Source information Start Marker

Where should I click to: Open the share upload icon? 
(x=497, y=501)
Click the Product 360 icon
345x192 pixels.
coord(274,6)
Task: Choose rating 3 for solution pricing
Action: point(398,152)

Source information End Marker

The problem - When you copy the data, keep every line word for word.

Written solution -
Where should I click to: Open the share upload icon? 
(x=497, y=501)
Click the Product 360 icon
345x192 pixels.
coord(274,6)
Task: Choose rating 3 for solution pricing
Action: point(398,152)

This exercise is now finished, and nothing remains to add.